# [What is expected]
Report every line of the data below that contains the string "screenshot", reproducing each such line in full. Letter case counts when matching.

# [Provided data]
****************************************

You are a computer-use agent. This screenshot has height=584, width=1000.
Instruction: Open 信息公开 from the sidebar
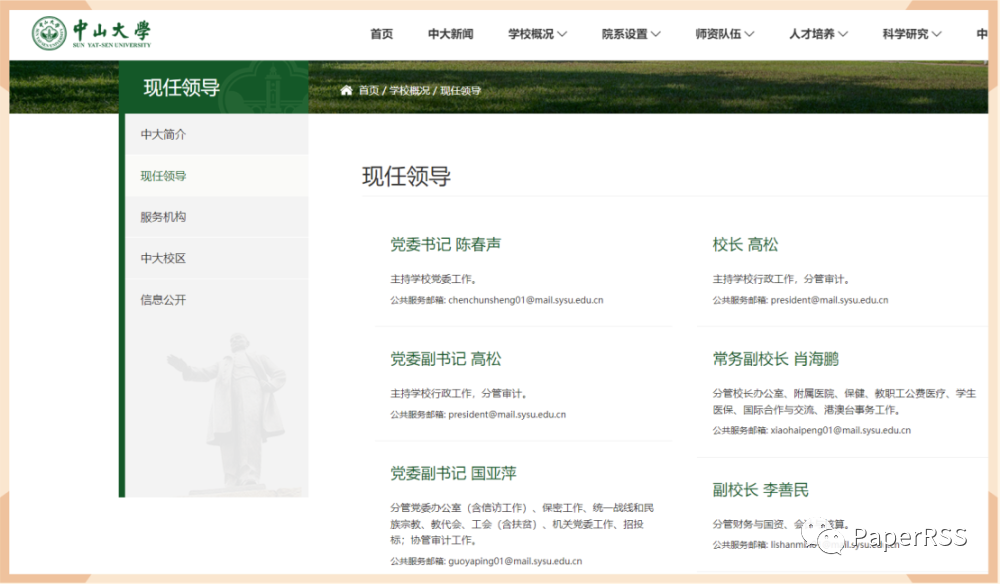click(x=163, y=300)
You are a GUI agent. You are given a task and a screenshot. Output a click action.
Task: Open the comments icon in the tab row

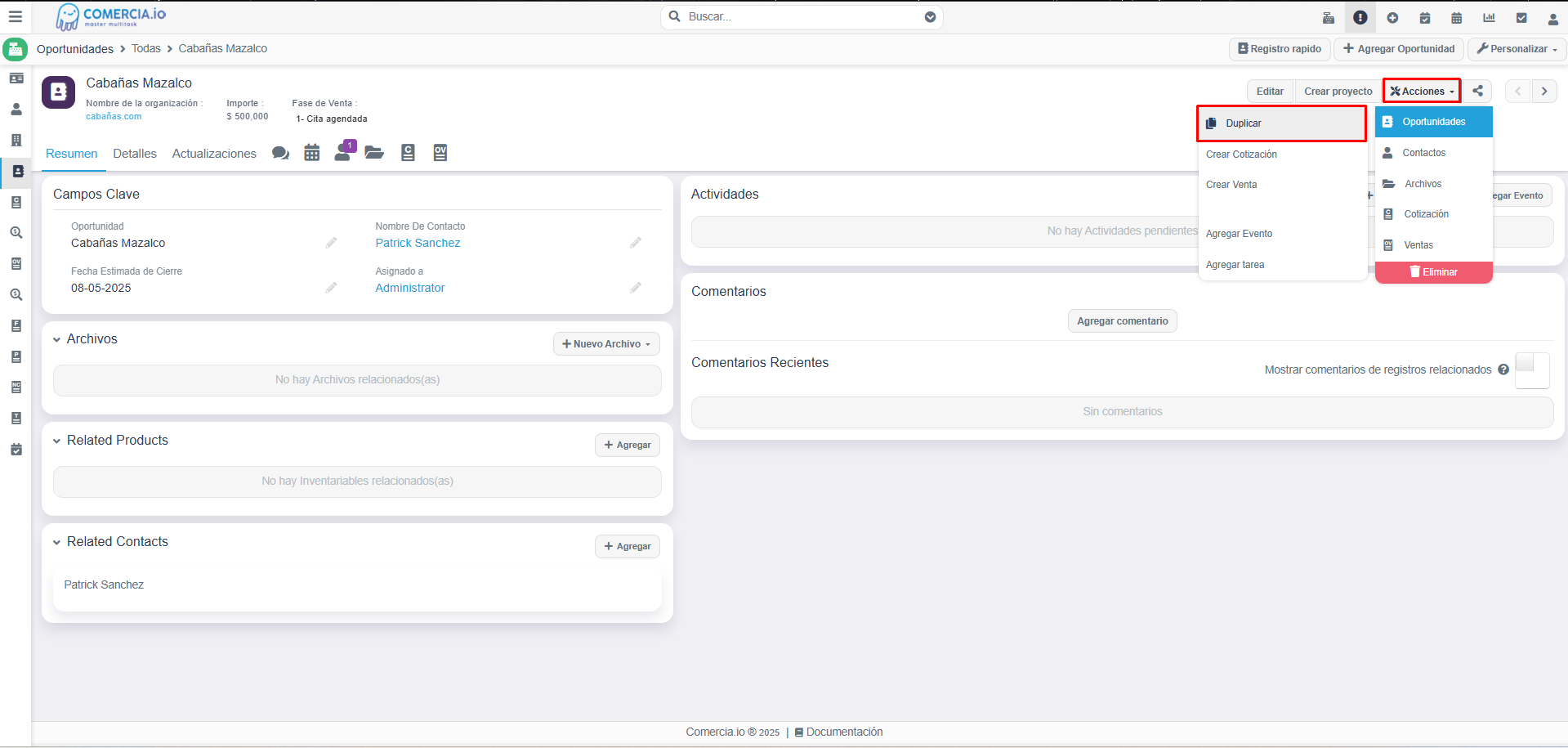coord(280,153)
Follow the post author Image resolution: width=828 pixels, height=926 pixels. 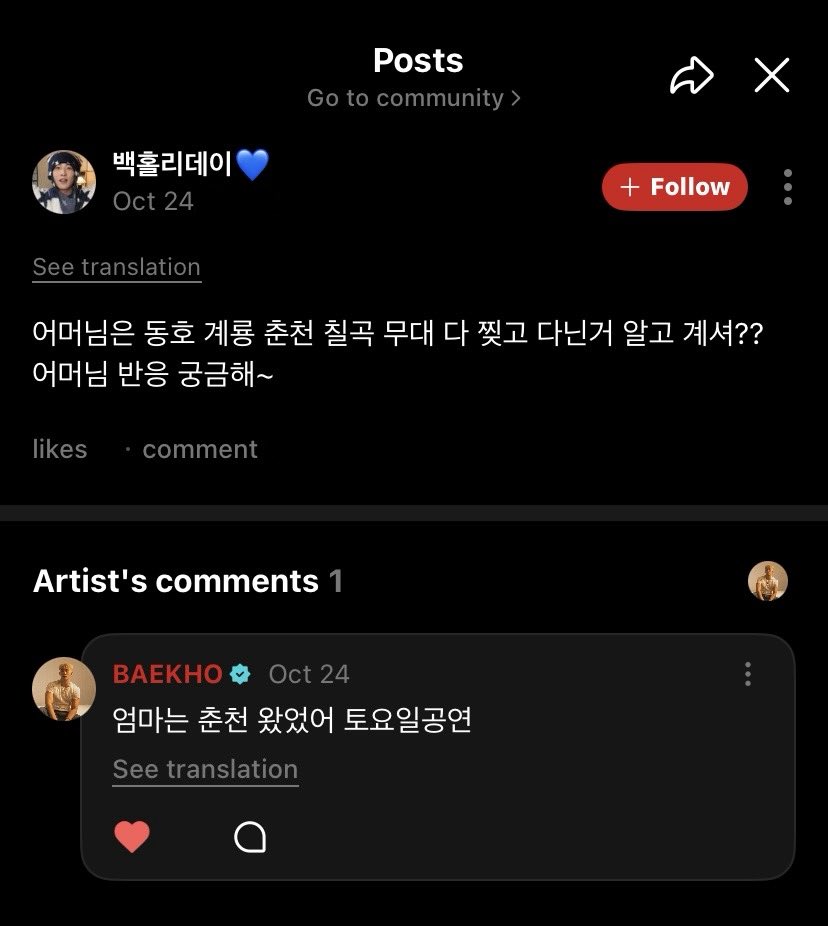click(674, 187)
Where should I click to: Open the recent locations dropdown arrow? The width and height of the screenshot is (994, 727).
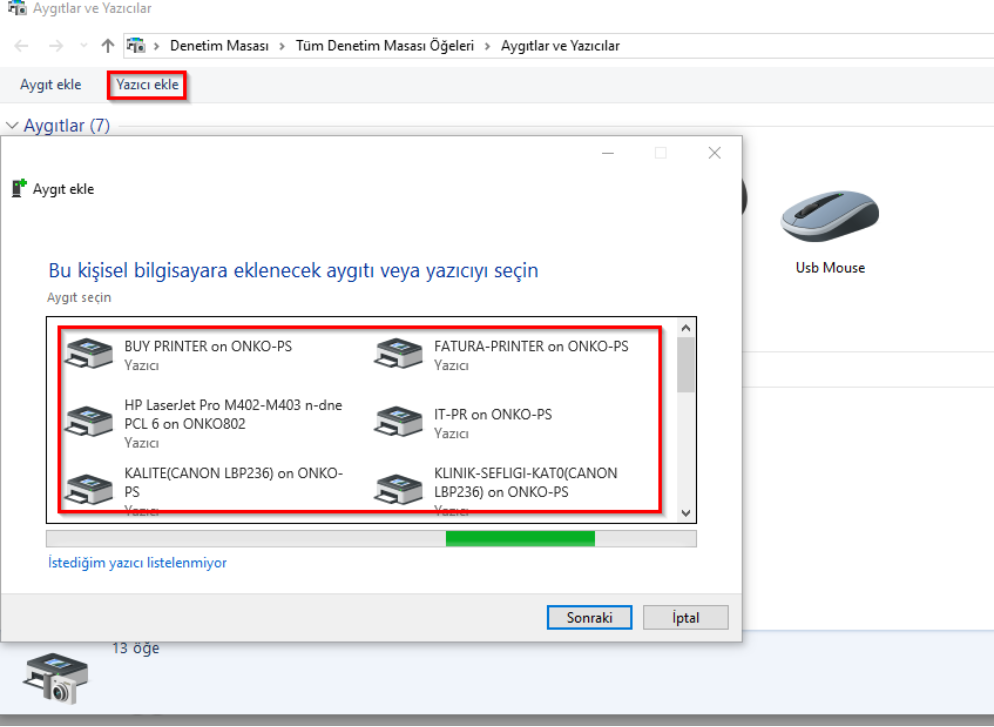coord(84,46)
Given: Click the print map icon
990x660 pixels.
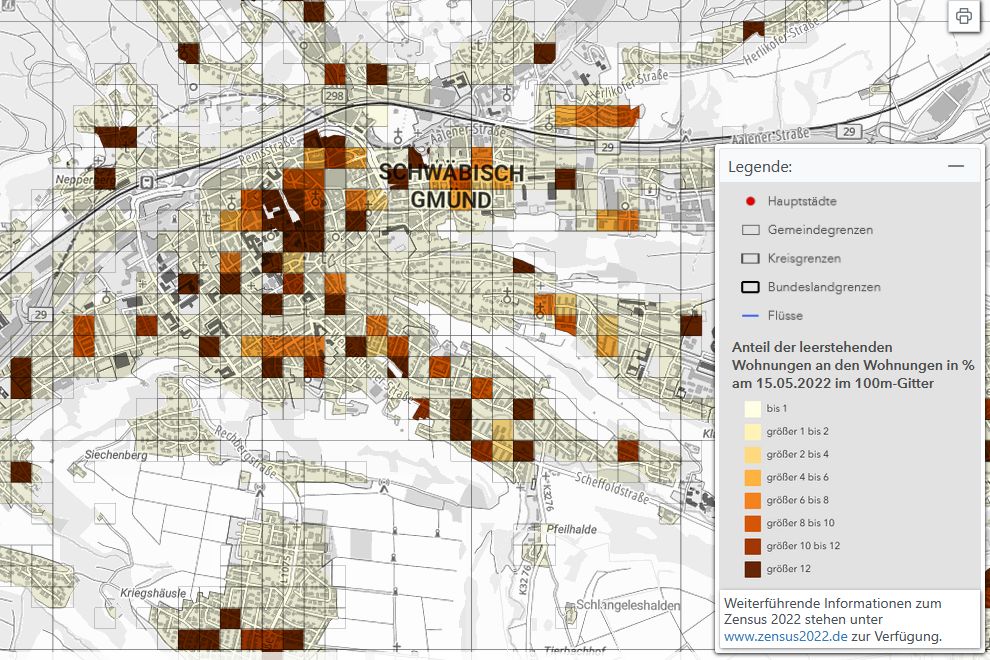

****************************************

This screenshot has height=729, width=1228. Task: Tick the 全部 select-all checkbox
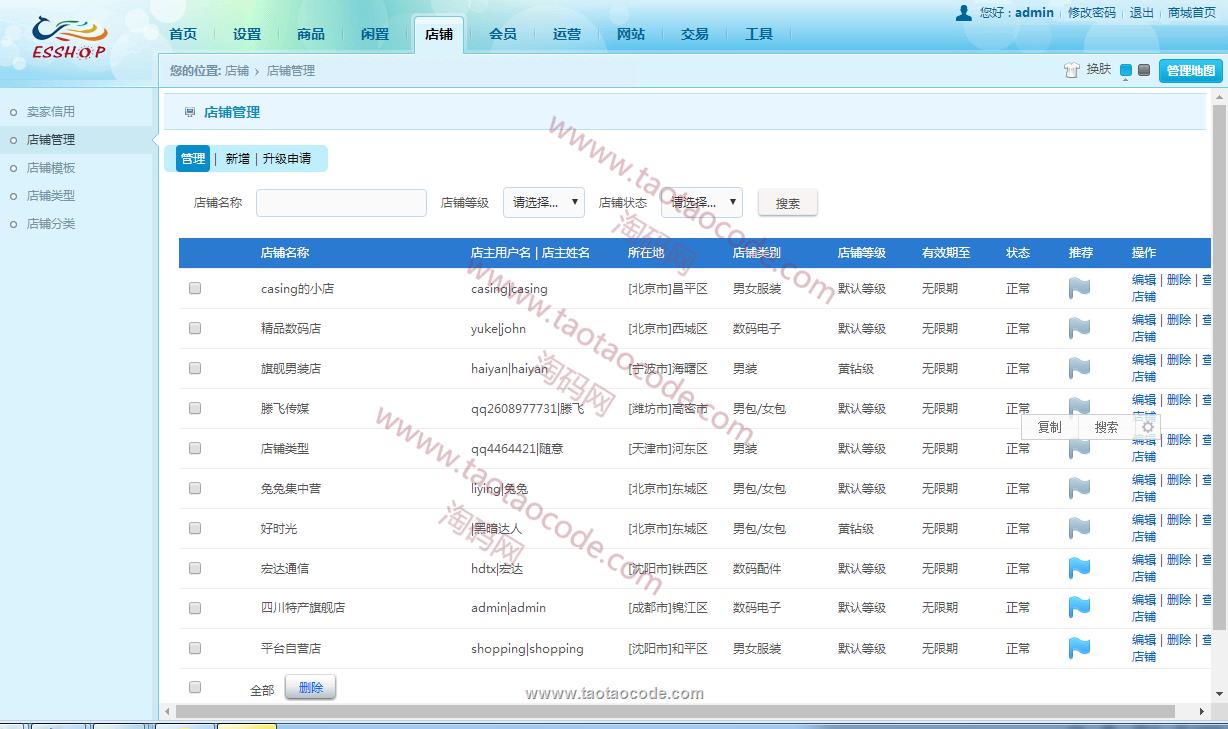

****************************************

# [Written response]
You are a computer-use agent. This screenshot has height=584, width=1000.
You are a GUI agent. You are given a task and a screenshot. Output a click action.
Where should I click to: Open the recent locations dropdown arrow? The width and height of the screenshot is (994, 727).
This screenshot has height=729, width=1228. Task: Tick the 全部 select-all checkbox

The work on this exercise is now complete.